Jaki był ten rok dla mnie? Oto co, moim zdaniem, najważniejszego zdarzyło się w roku 2009
Gol roku 2009: Andrzej kontra murarze ze Stamford Bridge
Nie mam zamiaru być orginalnym.
Gol zdobyty przez Iniestę w półfinale Ligi Mistrzów pozostanie w mej pamięci na zawsze. Bramka idealna. Przyjrzyjmy się przebiegowi tego meczu: od 9 minuty, po strzale Essiena Chelsea jest w finale. Podopieczni Hiddinka robią wszystko co w ich mocy żeby Barcelona nie wyrównała. Nie dość, że faulowali, nie dość, że Drogba przewracał się wtedy gdy tylko mógł to jeszcze zaparkowali autobus w polu karnym. Upływają minut a wynik się nie zmienia. Co więcej z boiska wylatuje Abidal. Kibice The Blues są już pewni awansu choć do końca pozostało jeszcze kilka minut. Osłabiona Barcelona nie będzie w stanie wyrównać. Na trybunach powoli zaczyna się świętowanie zwycięstwa. Nastaje 92 minuta. Kibice chóralnie domagają się zakończenia meczu. Widzę Alvesa biegnącego z piłką na prawym skrzydle. Wstaję by lepiej widzieć, Dani dośrodkowuje. Niewielkie zamieszanie w polu karnym i piłka trafia pod nogi Messiego. Czuję, że za chwilę coś się wydarzy: pan Overbo gwizdnie ostatni raz albo… Leo czyni kilka kroków z piłką. Nagle zdaję sobie sprawę, że kibice Chelsea siedzący wokół mnie zamilkli. Messi podaje piłkę do Iniesty. Jakaś kobieta chowa twarz w dłoniach, jej partner kręci głową. Andrzej strzela. Odkrywam własną drogę do piłkarskiego nieba…
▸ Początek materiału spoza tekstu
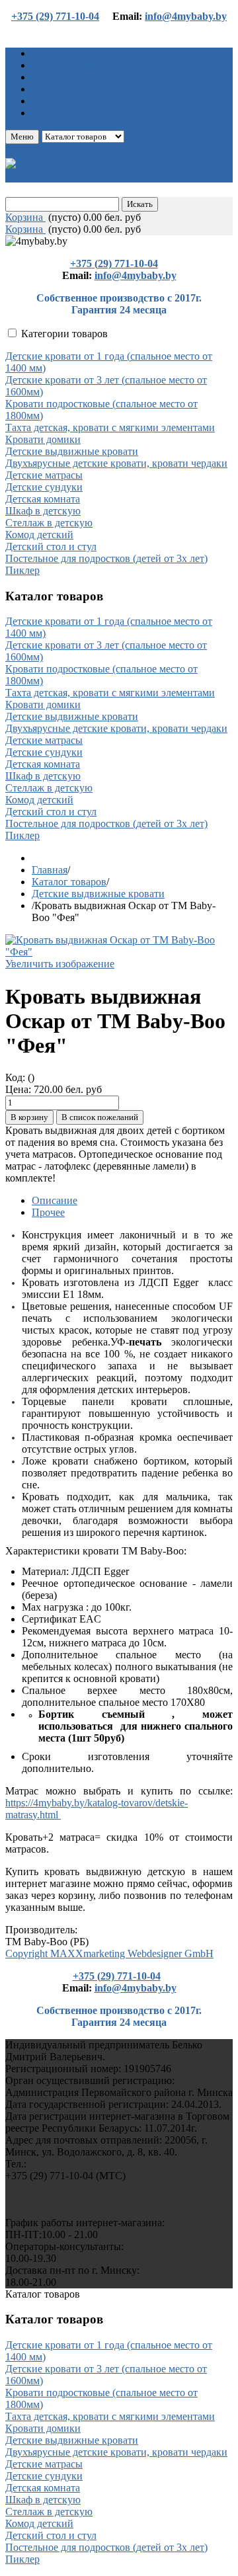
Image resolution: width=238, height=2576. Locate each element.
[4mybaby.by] (65, 170)
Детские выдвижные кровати (98, 893)
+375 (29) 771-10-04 (55, 16)
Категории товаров (64, 333)
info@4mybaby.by (186, 16)
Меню (22, 136)
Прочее (48, 1212)
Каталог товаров (69, 881)
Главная (49, 869)
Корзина (25, 217)
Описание (54, 1200)
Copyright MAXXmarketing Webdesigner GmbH (109, 1953)
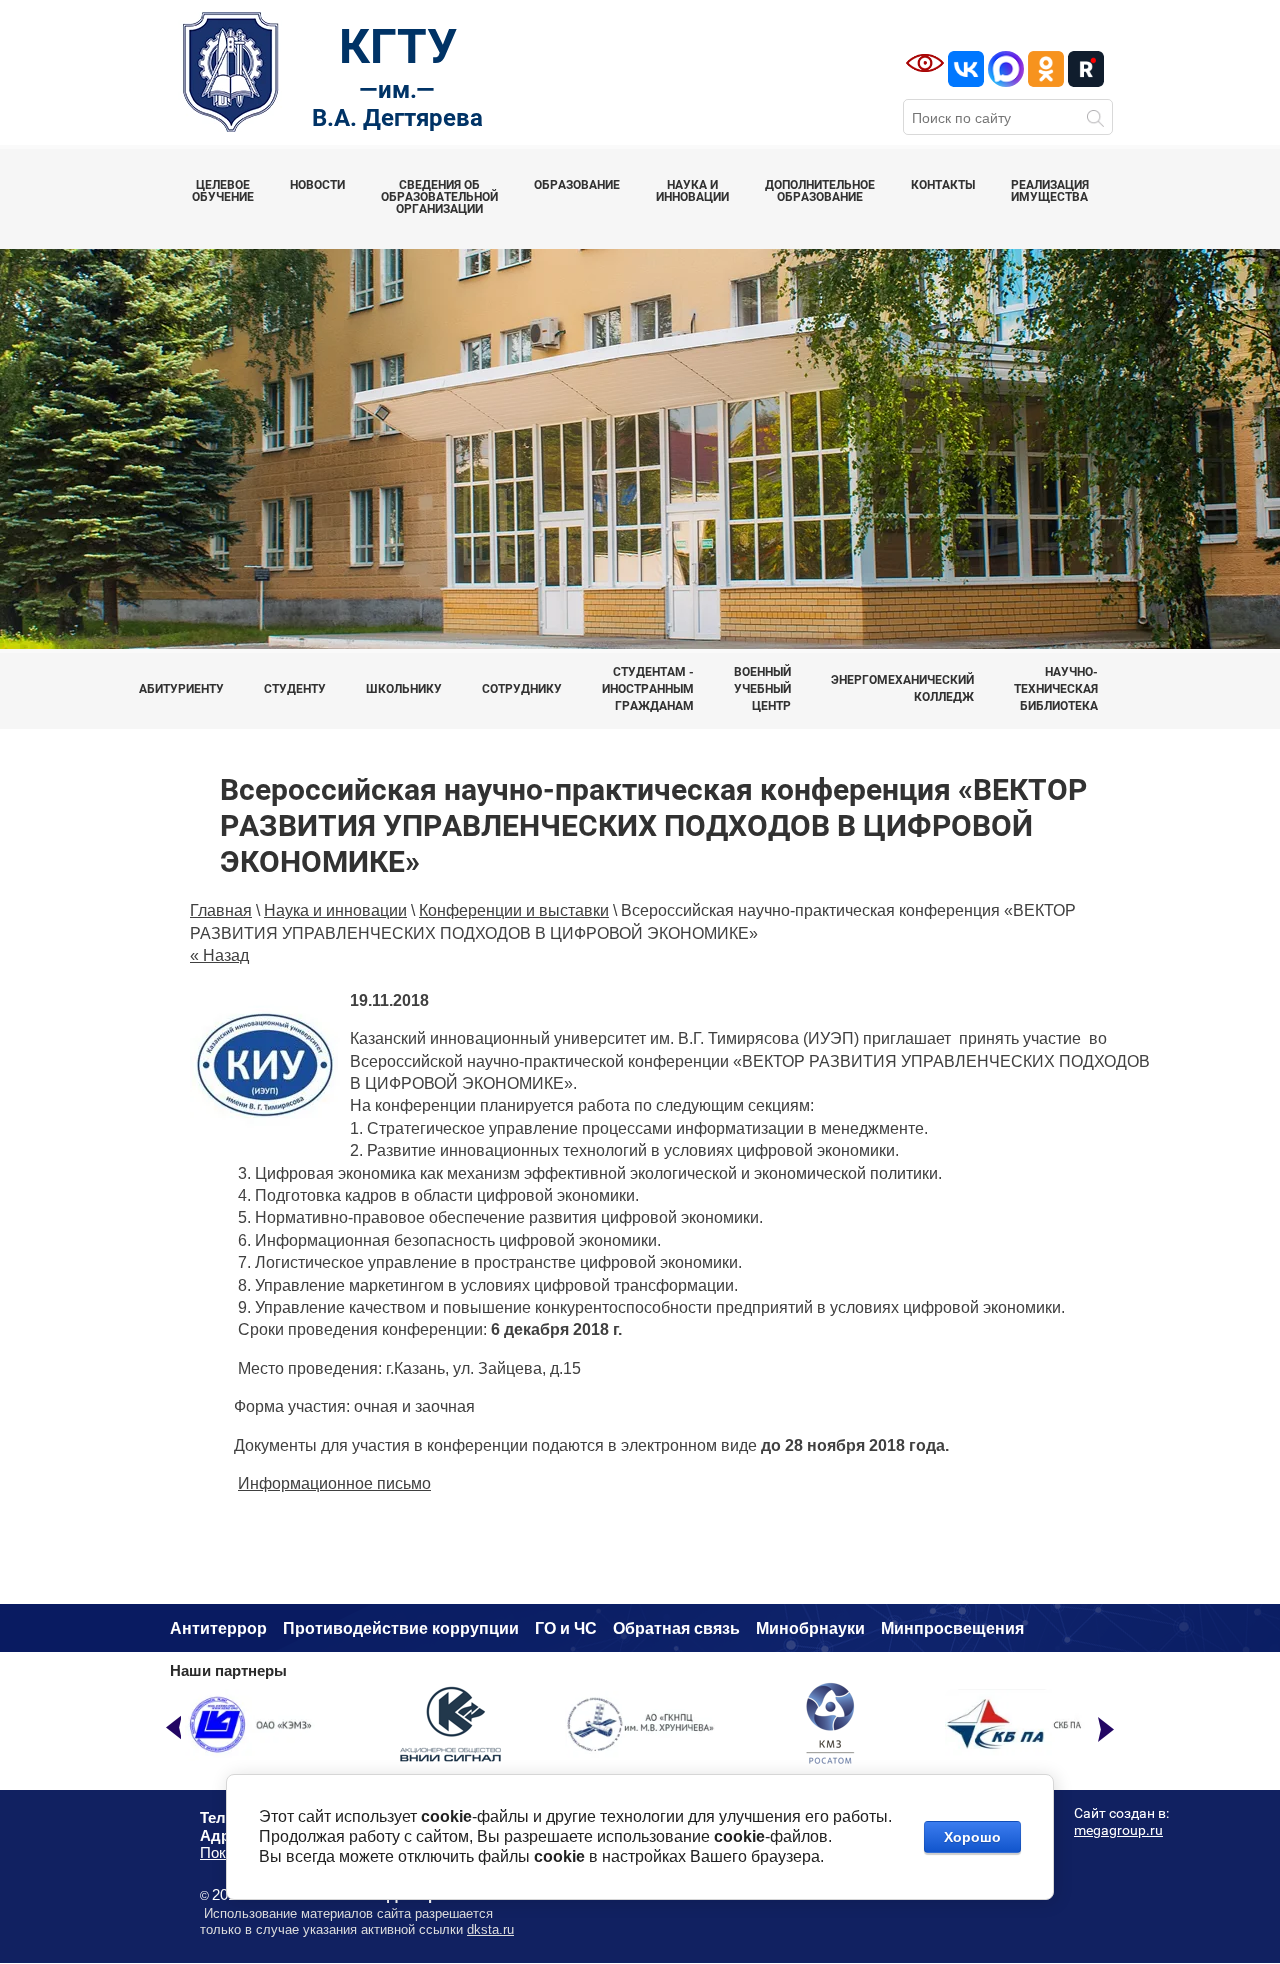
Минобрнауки (810, 1628)
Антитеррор (218, 1628)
Wydarzenie roku 2009: Ibra Blaugrana
Historyczna wymiana na linii Barcelona Inter przyćmiła megatransfery megacracków megaprezesa megaklubu. Część z nas miała pewne obawy przed osobą Zlatana. Problemem miała być jego “reputacja”. Że niby Ibra kłótliwy, że niby Ibra gwiazdorzy (jeśli Ibra miał gwiazdorzyć to jak nazwać fochy wiecie kogo?), że niby wredny charakter. Na szczęście okazało się, że obawy te były niesprawdzone. Zlatan przyszedł do nas podbijać i zwyciężać. Nawet nie mam zamiaru porównywać go do jego wielkiego poprzednika Samuela Eto’o. Kto nie widzi różnicy niech lepiej zajmie się jakimś innym sportem, na przykład judo figurowym albo boksem towarzyskim. To co najbardziej mi imponuje
w grze Ibry to jego bezinteresowność. Szwed widzi swych kolegów na boisku i często potrafi fantastycznie asystować (że wspomnę asystę asyst czyli zagranie piętą do wychodzącego Pedro).
Piłkarz roku:…
Pierwszy wybór pada na Messiego. Zaskoczę Was, bo nie o niego mi chodzi. Pytacie więc: kto? Xavi? Iniesta? Odpowiedź to nie i nie. Dla mnie piłkarzem roku jest
Pedro Rodriguez. Zaskoczeni? Nie ma wątpliwości, że młodemu napastnikowi brakuje wiele do Messiego czy Ibry. Jednak to on przechodzi do annałów historii jako pierwszy gracz, który zdobywał gole we wszystkich możliwych rozgrywkach w jakich mógł wziąć udział. Nikt przed nim nie dokonał tej sztuki. Wielkie nazwiska współczesnej piłki mogą z zazdrością patrzeć na młodego atakującego Barcelony. Mam nadzieję, że Pedro dalej będzie tak regularnie strzelał bramki, we wszystkich rozgrywkach. Z całego serca życzę mu zwycięskiego gola w finale Ligi Mistrzów, wiecie gdzie i wiecie przeciw komu.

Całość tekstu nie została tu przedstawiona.